Column: Zachariah shows us a king who brings peace without violence

Father Mike Stubbs is the pastor of Holy Cross Parish in Overland Park and has a degree in Scripture from Harvard University.
Father Mike Stubbs is the pastor of Holy Cross Parish in Overland Park and has a degree in Scripture from Harvard University.

 

 

 

 

 

 

 

by Father Mike Stubbs

One hundred years have passed since the outbreak of World War I. That conflict brought an end to millions of lives. It also caused the breakup of four major empires: Germany, the Ottoman Empire, the Austro-Hungarian Empire, and the Russian Empire.

Throughout history, various empires have sought to dominate the world. They have relied upon military power to impose their rule. They bring a peace of sorts to their domains, but at a considerable cost to their subjects.

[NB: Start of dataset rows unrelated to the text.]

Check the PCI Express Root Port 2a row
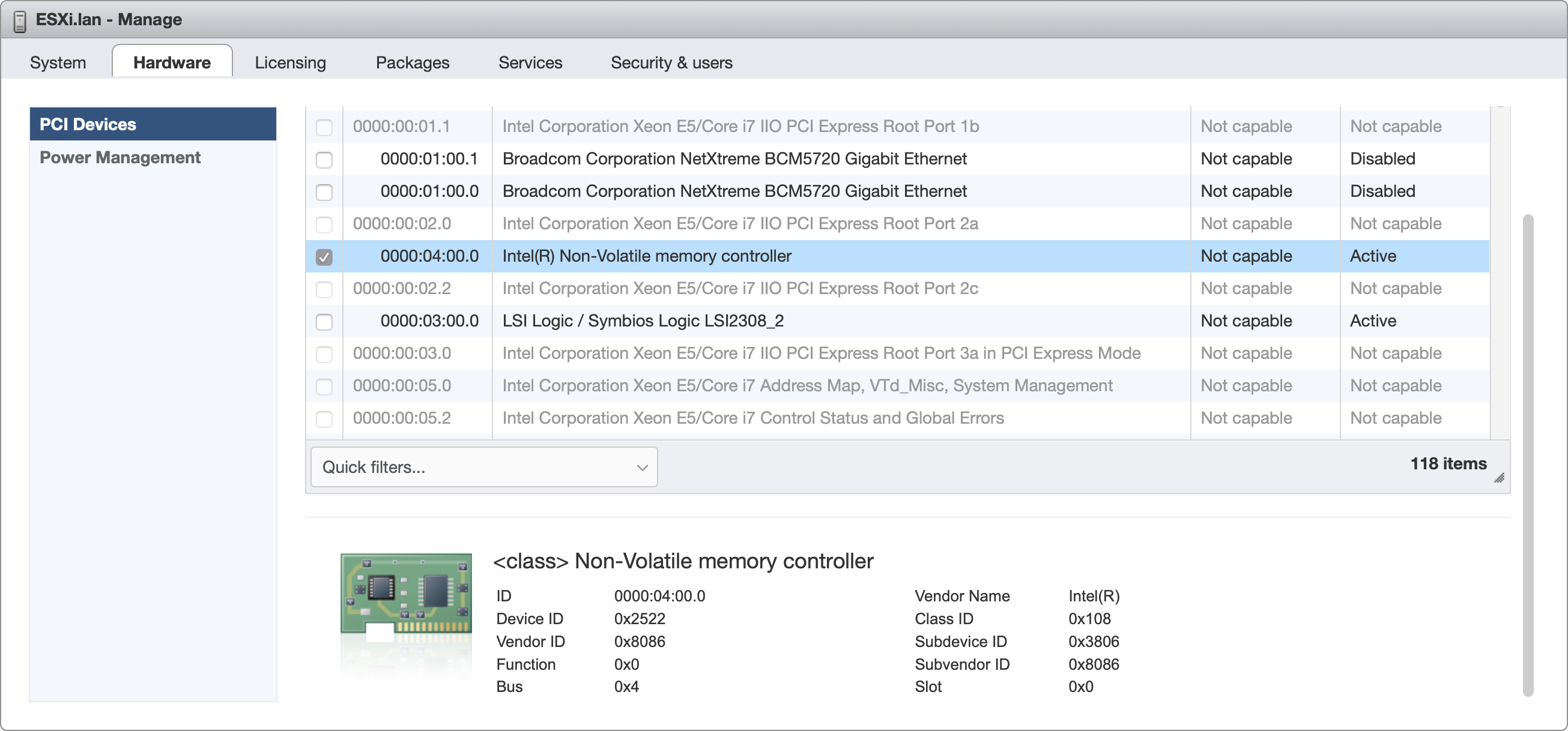 point(324,224)
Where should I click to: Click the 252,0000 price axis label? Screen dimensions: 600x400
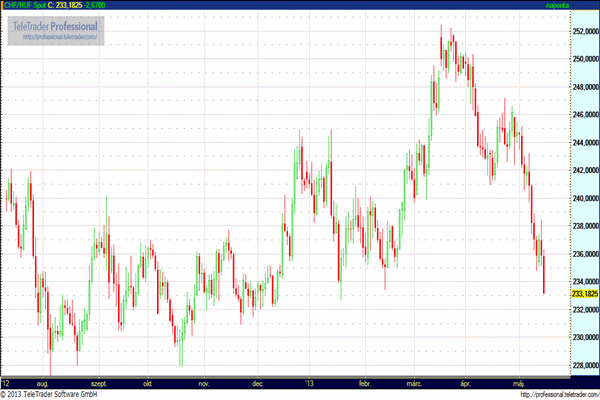(583, 31)
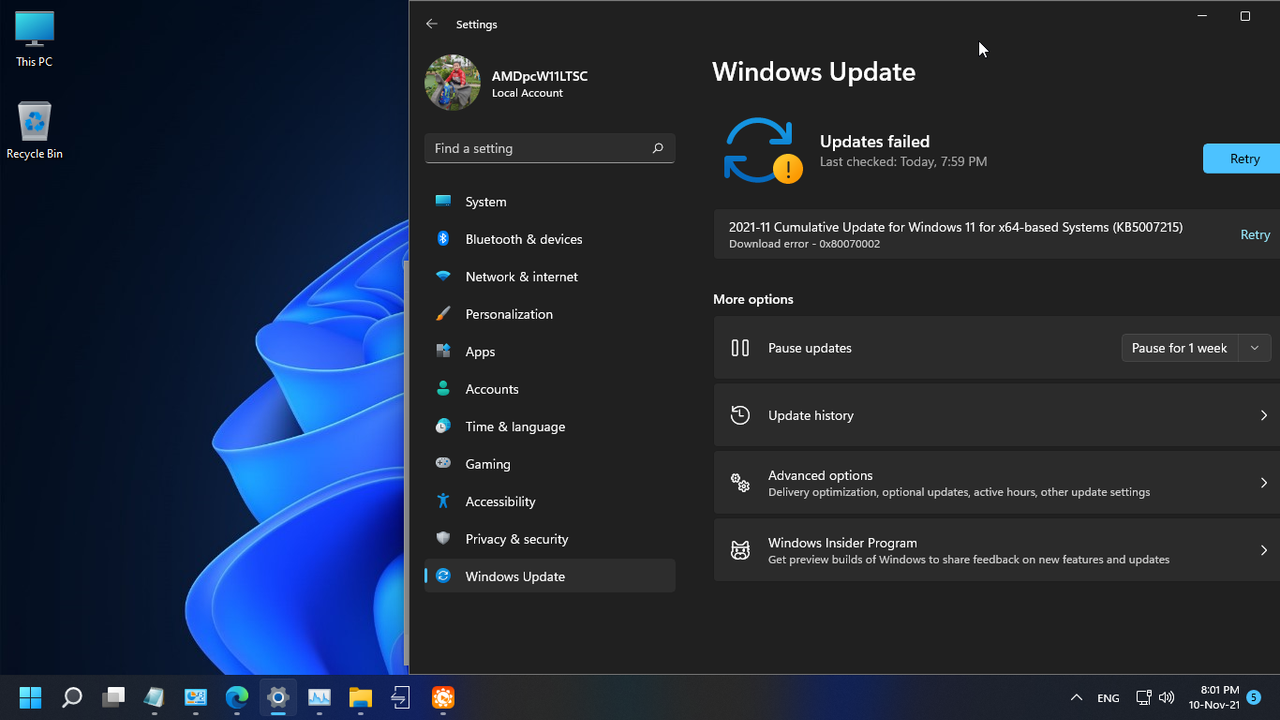Viewport: 1280px width, 720px height.
Task: Expand the hidden icons arrow in system tray
Action: (x=1076, y=697)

In contrast, Sunday’s first reading, Zec 9:9-10, introduces us to a nameless figure full of contradictions. He is a king — yet, at the same time, he is meek. He eschews the weapons of warfare — yet, at the same time, he is able to bring peace to the whole world.

The reading describes his dominion as “from sea to sea, and from the River to the ends of the earth.” This description echoes Ps 72:8. “From sea to sea” means from the Mediterranean

Sea the Persian Gulf. “From the River to the ends of the earth” means from the Euphrates River to the lands of southwestern Europe. This was the known civilized world at the time.

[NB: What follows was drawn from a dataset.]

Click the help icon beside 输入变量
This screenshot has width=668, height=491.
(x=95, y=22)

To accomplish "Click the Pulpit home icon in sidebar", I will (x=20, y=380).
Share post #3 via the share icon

Centuries later, the four Gospels will identify this mysterious figure as Jesus Christ, who enters the city of Jerusalem in the manner described by Zechariah: “riding on an ass, on a colt, the foal of an ass.” He also has come to bring peace to the nations.

Jesus brought peace in a manner very different from that previously attempted. The Assyrians had brought peace to the region by conquering the nations of the Middle East, cruelly enslaving their populations and carting their leadership off into exile. The Persians followed, imposing a rule marked by much more benevolence, but still an absolute monarchy.

For example, the Persians allowed the Jews to return from exile to their homeland. The Book of Zechariah celebrates that return, while recognizing the challenges that it will cause.

Eventually, Alexander the Great will sweep through the Mediterranean world. While he will leave a lasting legacy of Greek language and culture, his empire will stand for only a short time, to be succeeded by the Roman Empire.

All these empires resorted to brute force to rule the world, and ultimately failed. In contrast, Jesus Christ has arrived to govern us by his law of love, to bring us peace through his spirit. That is the empire which will last for all eternity.